Dataset entries:
☆ ☆ ☆

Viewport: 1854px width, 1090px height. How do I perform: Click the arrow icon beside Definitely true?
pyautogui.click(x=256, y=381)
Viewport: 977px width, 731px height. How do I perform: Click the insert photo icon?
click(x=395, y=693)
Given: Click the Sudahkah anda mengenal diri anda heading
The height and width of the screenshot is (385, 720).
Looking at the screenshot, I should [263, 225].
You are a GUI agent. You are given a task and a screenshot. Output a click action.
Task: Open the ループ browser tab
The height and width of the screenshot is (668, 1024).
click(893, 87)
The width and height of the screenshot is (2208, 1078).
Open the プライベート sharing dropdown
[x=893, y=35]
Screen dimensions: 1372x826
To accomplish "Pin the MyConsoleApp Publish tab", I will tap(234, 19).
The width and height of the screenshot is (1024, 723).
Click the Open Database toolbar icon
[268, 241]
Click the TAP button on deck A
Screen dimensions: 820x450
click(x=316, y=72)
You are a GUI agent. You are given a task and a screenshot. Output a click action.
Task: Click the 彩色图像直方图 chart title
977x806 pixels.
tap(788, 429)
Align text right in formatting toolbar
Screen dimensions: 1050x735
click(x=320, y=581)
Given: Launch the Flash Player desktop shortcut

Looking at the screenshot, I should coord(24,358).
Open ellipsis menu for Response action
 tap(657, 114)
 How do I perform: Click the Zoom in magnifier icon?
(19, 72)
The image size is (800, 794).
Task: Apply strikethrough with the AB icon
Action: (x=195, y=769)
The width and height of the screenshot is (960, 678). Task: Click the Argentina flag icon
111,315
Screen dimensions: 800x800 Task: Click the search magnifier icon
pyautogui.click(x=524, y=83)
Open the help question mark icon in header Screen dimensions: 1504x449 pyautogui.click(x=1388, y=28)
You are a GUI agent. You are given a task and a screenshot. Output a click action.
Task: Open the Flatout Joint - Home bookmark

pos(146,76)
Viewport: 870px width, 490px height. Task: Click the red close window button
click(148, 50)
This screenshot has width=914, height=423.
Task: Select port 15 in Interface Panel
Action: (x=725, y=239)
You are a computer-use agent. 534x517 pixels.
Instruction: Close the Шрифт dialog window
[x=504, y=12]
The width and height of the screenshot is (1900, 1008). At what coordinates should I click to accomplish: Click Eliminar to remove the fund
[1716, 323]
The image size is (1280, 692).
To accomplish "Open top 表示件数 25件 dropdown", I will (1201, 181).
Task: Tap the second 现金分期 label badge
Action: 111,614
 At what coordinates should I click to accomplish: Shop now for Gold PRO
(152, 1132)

☆ ☆ ☆

* _What this task involves_: In the records above, return precisely the line containing "You are a computer-use agent. 534x517 pixels." and each line that comes after it, up to the final one.

* _Task answer_:
You are a computer-use agent. 534x517 pixels.
Instruction: Close the Шрифт dialog window
[x=504, y=12]
The width and height of the screenshot is (1900, 1008). At what coordinates should I click to accomplish: Click Eliminar to remove the fund
[1716, 323]
The image size is (1280, 692).
To accomplish "Open top 表示件数 25件 dropdown", I will (1201, 181).
Task: Tap the second 现金分期 label badge
Action: 111,614
 At what coordinates should I click to accomplish: Shop now for Gold PRO
(152, 1132)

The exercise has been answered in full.